To be clear, I would really rather not have to do the extra work and paywalling content is something that runs against what I've wanted to do with my work from the beginning, which is make info accessible to whoever wants to view it.

But I also really abhor the idea of my writing being absorbed and plagiarized by search summaries that encourage bypassing my site entirely and I don't know of another way to prevent it.

I would bet a not insignificant amount of money that a good number of other small websites that are looking at the same predicament are mulling what their options are to prevent data scraping of decades of their work and deciding whether paywalling is the only way to prevent it. This will absolutely devastate the internet as we know it. I'm well aware of the social media debacles here but the issue stretches far beyond corporate behemoths trying to monetize APIs
Anyway, if you're looking for a time sink there are tons of photos and site histories on the Abandoned America website that you can check out right now, get 'em while they're hot
https://www.abandonedamerica.us/
Abandoned America

Matthew Christopher's Abandoned America: a hauntingly beautiful urban exploration chronicle of the abandoned buildings in our midst and their fascinating histories.

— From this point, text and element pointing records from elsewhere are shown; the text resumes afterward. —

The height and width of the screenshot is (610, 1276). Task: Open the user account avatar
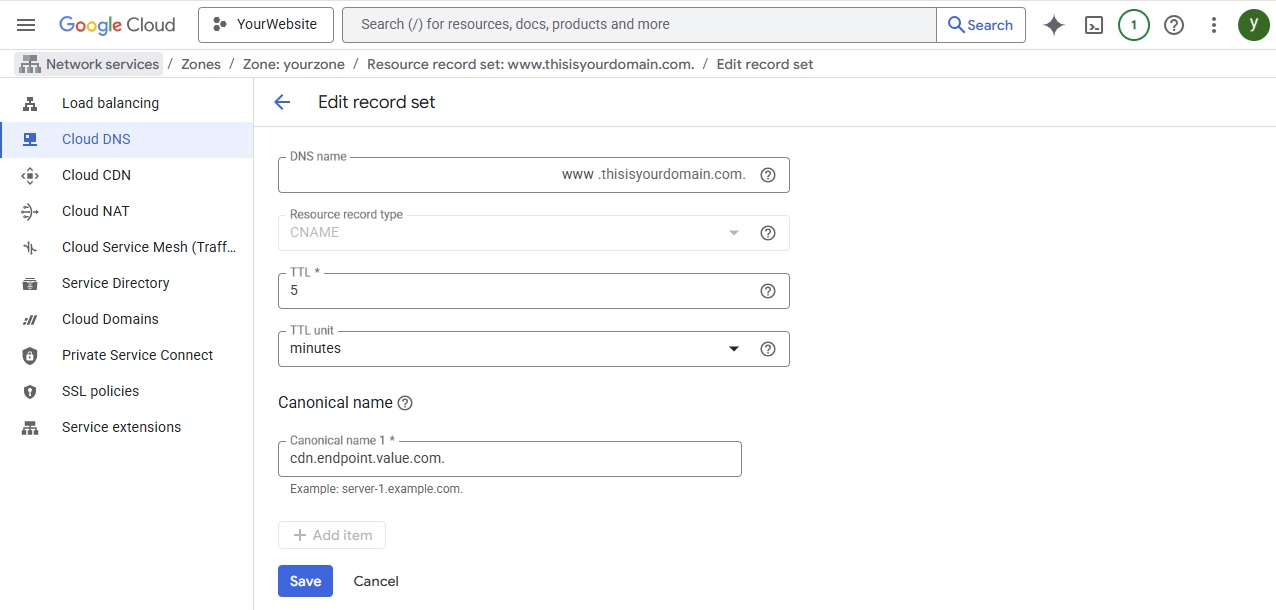pyautogui.click(x=1253, y=25)

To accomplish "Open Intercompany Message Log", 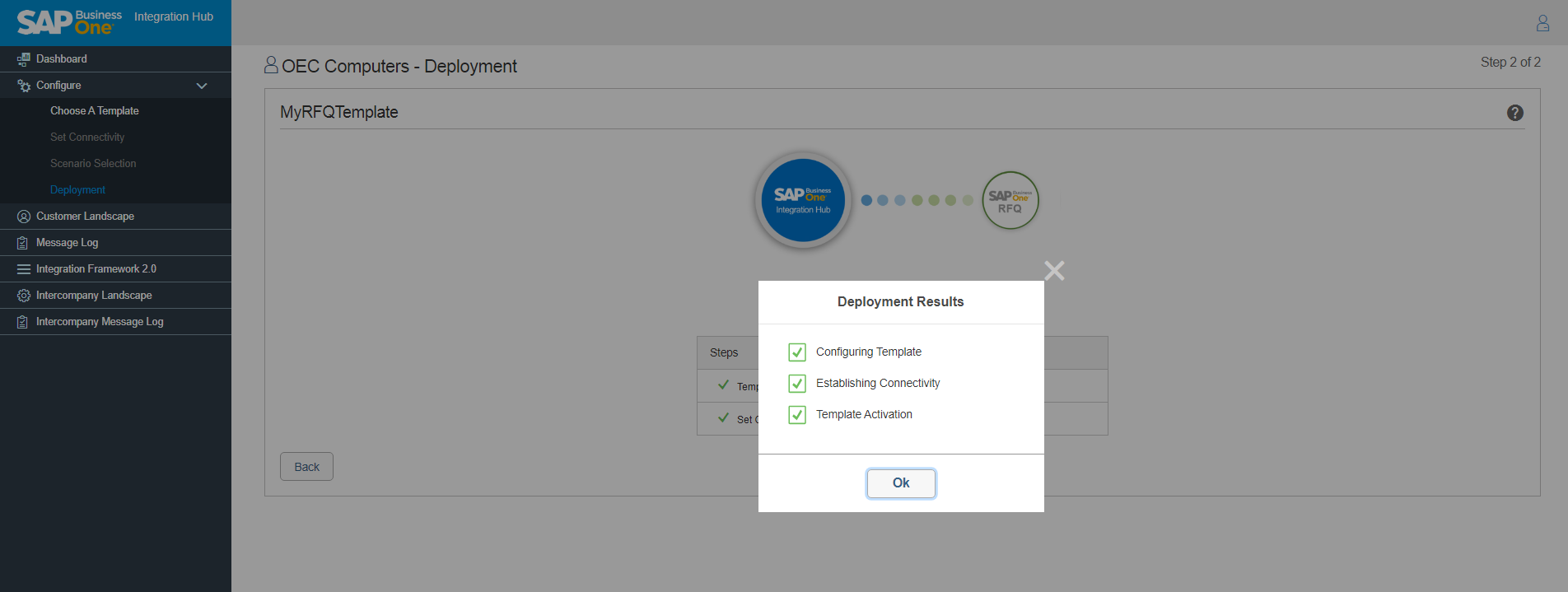I will point(99,322).
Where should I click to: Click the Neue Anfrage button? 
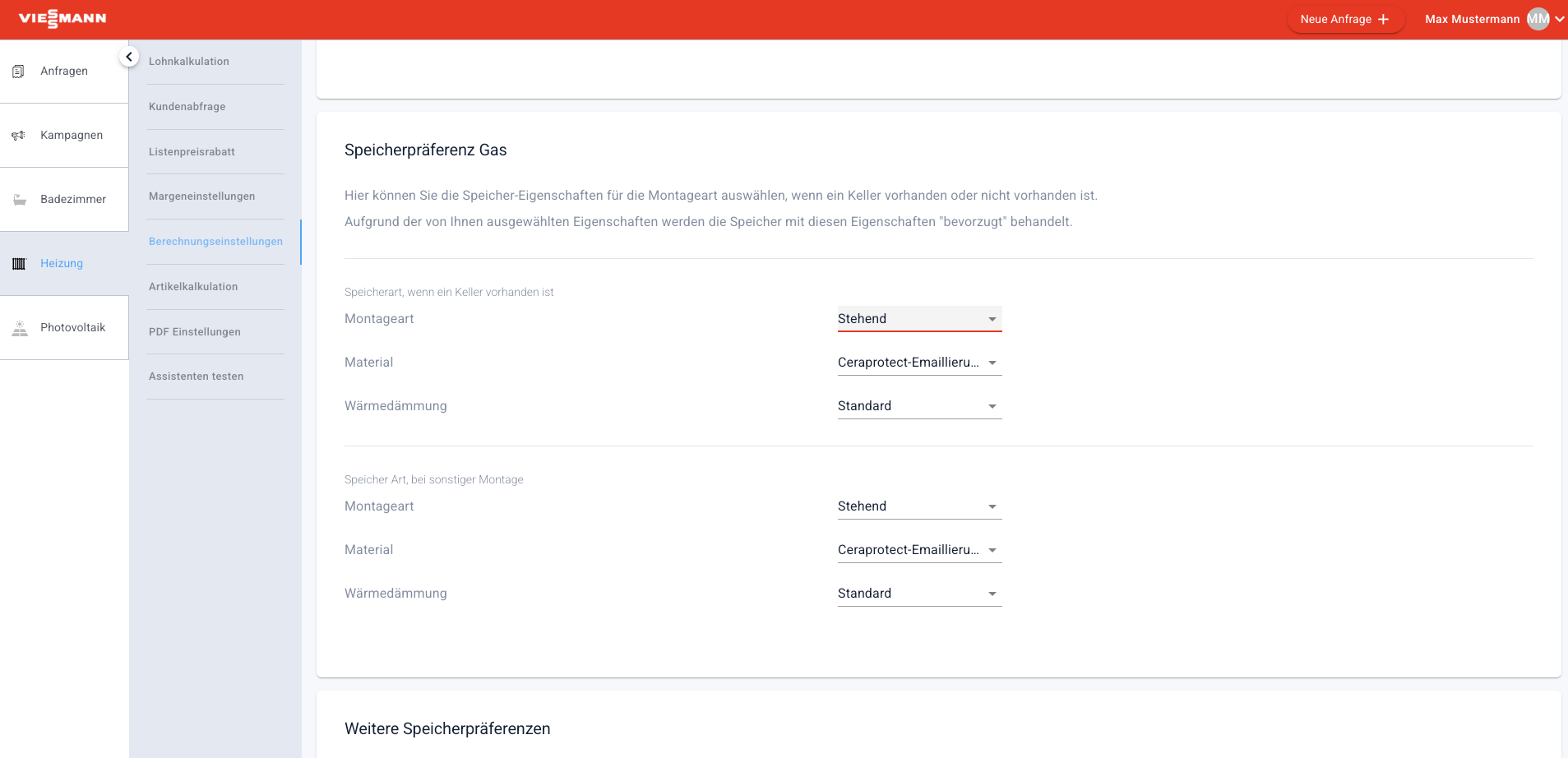click(1344, 19)
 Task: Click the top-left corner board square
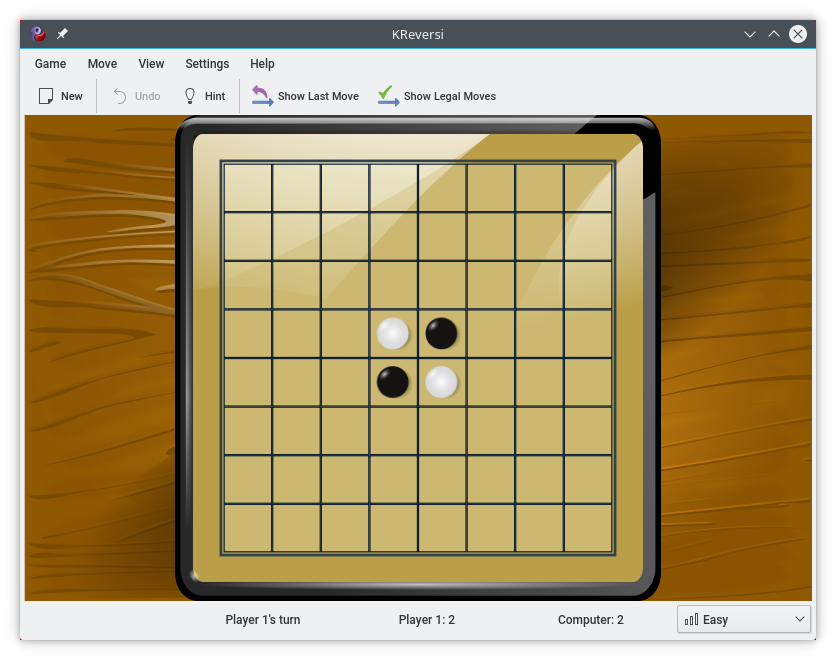pyautogui.click(x=248, y=187)
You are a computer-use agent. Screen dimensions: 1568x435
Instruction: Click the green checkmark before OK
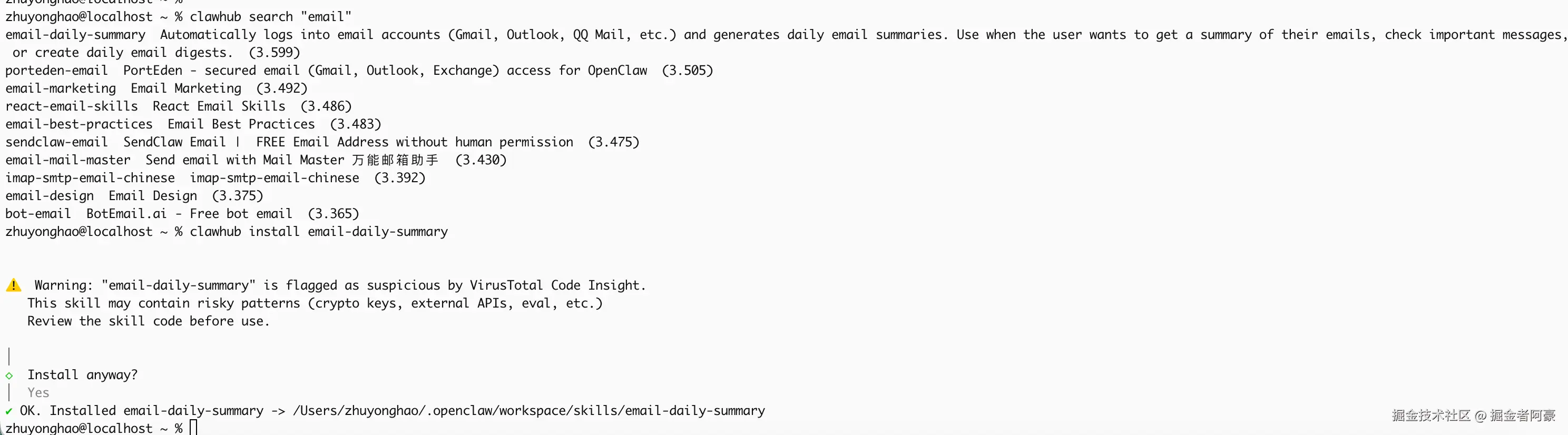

@AbandonedAmerica depending on your setup and skill, it might be possible to implement a simple free user system, so the content is still available but sits behind a login. That will stop automated scrapers. A small hassle for users who have to register, but keeps in the spirit of what you want. A wordpress site could do this easily. (There's also no problem if you decide you DO want to charge people!)
@philbetts @AbandonedAmerica It might be even simpler than they... A CAPTCHA in front of the full content plus terms of use that say the content can't be used in AI models is probably sufficient. No need for individual logins I don't think.
@jik @AbandonedAmerica CAPTCHA is owned by Google, so I don't imagine it interferes with their indexing. Terms of Use won't make a difference - almost all big AI models are trained on copyrighted material anyway - there are a few cases before the courts, but lots of the damage is already done.
@philbetts @AbandonedAmerica 1) Google does not index pages blocked by CAPTCHAs.
2) CAPTCHA is not "owned" by Google. It's a generic industry term, and there are CAPTCHA implementations from many sources other than Google. 1/2
@philbetts @AbandonedAmerica
3) Google and the other LLM vendors are basically saying, "We scrape everything that lets us." CAPTCHA plus ToS is clear, explicit indication that you don't let them. If sites do that and they ignore it they'll have a big honking class action lawsuit or GDPR enforcement in their hands. Not to mention potentially federal criminal charges for unauthorized access. They don't want that. 2/2
@jik @AbandonedAmerica yeah fair, I was thinking reCAPTCHA. ToS is absolutely meaningless though. Maybe robots.txt would work for Google, but the class actions are already happening. Was listening to a podcast about the GitHub Copilot suit today. https://www.gizmodo.com.au/2023/07/a-new-class-action-lawsuit-adds-to-openais-growing-legal-troubles/
A New Class Action Lawsuit Adds to OpenAI's Growing Legal Troubles

A new class action lawsuit accuses ChatGPT creator OpenAI of criminally scraping data from all over the internet, then using...

Gizmodo Australia
@philbetts ToS is absolutely not meaningless. Every class action lawyer and privacy regulator in the country would salivate over a large pool of websites with anti-AI ToS plus CAPTCHA or even just robots.txt that were scraped for training despite them. It makes the case overwhelmingly stronger. And since Congress is mostly broken, lawsuits are probably the only thing that is going to do any good about this in the US.

@doot

Are abandoned buildings as cute as clams? :-?

@AbandonedAmerica
Very cool website. I'm having fun digging into it. Reminds me of how when John Hillcoat was in pre-production for The Road, they didn't build sets because there are a lot of abandoned places in America to mine.